Problem:
Needed from the data below: all lines that contain the word "chevron".

Supplied information:
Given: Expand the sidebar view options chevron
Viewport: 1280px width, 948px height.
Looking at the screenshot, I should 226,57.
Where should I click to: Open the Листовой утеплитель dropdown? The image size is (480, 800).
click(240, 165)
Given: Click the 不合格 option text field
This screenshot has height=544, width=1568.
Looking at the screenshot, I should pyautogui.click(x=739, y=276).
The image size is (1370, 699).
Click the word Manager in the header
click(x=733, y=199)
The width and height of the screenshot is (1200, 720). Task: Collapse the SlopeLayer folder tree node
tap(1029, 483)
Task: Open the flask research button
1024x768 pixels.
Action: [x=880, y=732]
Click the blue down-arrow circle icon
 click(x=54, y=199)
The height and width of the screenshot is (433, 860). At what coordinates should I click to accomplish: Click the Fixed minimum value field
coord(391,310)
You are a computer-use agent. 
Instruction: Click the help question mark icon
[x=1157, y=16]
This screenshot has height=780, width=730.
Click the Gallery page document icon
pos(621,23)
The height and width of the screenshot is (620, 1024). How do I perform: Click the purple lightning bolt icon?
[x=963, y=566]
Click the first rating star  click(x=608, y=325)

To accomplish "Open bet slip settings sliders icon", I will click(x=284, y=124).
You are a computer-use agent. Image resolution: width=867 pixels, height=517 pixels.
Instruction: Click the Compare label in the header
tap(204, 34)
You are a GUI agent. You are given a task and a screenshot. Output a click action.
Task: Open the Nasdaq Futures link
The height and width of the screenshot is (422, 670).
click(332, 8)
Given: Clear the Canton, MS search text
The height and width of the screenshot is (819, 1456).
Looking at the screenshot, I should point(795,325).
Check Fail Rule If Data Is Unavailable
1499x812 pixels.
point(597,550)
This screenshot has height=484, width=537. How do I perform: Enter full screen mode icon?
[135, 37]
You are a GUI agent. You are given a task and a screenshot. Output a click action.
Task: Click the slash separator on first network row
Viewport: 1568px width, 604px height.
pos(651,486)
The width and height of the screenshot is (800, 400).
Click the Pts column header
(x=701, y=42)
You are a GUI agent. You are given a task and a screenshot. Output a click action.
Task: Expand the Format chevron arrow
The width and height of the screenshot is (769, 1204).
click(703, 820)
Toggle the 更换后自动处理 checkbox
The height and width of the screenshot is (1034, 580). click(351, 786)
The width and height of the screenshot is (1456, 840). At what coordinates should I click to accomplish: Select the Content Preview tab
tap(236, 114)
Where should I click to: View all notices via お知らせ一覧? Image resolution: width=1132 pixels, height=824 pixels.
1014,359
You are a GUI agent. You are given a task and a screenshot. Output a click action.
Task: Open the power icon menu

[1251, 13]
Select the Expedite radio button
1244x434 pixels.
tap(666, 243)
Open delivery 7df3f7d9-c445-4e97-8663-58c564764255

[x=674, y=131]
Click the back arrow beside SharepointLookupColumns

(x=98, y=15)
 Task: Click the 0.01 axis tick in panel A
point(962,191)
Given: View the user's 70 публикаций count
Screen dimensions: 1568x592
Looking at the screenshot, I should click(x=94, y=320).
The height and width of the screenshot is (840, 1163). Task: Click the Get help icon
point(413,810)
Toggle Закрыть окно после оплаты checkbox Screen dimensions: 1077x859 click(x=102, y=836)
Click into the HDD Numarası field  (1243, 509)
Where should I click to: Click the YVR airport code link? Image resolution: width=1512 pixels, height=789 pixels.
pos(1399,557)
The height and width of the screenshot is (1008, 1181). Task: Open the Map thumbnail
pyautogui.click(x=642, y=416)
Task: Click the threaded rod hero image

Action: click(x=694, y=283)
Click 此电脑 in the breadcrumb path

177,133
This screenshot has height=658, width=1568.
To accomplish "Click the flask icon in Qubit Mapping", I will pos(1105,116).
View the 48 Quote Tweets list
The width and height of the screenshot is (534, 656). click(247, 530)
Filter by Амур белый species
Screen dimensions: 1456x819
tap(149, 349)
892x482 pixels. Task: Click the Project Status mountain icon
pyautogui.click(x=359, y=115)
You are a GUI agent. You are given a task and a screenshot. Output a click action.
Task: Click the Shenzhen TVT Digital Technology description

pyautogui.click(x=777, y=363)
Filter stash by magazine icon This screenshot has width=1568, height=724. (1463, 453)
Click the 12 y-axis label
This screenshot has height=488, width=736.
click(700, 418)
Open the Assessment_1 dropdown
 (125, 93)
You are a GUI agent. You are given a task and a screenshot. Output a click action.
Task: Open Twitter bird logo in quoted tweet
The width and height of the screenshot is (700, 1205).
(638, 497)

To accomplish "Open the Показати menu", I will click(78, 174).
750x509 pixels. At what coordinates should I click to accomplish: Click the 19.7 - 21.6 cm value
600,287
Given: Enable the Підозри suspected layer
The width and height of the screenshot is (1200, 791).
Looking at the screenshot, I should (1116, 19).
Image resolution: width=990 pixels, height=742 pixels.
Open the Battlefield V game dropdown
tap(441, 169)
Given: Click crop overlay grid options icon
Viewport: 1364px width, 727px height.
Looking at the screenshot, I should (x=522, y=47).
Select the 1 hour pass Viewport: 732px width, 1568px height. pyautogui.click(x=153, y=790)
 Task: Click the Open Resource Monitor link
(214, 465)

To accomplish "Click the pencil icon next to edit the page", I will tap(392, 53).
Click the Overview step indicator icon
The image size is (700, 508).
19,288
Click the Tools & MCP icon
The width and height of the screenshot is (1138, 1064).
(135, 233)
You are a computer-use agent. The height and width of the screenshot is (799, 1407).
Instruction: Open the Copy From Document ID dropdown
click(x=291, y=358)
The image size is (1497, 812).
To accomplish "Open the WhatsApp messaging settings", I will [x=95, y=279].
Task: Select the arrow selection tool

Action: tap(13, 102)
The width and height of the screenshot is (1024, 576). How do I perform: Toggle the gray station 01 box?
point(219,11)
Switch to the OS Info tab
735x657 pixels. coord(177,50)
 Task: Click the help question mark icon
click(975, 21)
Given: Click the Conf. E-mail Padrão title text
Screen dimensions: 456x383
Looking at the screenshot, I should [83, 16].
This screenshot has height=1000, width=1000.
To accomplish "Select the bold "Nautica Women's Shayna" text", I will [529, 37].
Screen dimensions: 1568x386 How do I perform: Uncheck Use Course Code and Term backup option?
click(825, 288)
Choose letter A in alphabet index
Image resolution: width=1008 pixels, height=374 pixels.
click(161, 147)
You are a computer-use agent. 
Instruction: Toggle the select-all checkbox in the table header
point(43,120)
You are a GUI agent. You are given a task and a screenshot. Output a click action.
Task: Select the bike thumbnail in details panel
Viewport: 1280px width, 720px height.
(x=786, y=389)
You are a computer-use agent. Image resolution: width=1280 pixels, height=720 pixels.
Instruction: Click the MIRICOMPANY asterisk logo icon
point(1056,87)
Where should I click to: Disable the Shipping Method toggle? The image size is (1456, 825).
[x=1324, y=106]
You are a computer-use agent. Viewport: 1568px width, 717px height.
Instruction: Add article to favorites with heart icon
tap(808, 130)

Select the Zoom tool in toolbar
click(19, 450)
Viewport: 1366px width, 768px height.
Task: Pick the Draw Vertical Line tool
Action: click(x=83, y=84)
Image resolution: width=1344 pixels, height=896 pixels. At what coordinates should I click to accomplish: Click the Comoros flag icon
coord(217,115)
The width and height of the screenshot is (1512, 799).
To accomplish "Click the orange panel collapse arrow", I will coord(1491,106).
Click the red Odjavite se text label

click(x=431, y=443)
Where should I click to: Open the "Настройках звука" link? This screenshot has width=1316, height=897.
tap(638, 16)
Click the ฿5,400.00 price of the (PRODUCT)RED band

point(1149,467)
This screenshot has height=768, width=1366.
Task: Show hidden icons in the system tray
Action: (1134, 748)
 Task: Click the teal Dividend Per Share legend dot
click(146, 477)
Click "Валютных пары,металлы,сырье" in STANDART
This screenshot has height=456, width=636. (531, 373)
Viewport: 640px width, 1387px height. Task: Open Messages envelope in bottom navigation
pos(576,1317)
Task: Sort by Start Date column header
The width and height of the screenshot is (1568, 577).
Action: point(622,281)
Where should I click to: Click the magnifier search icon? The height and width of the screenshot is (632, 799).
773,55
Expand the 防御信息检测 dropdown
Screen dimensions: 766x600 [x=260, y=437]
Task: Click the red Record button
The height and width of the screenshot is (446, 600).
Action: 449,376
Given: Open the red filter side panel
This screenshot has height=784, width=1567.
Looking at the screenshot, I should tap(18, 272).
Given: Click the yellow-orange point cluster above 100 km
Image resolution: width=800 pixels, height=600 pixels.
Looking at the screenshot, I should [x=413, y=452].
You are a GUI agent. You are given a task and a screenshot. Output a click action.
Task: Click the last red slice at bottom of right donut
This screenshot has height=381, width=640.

Solution to this task:
Given: Expand the sidebar view options chevron
Task: Expand the Format chevron arrow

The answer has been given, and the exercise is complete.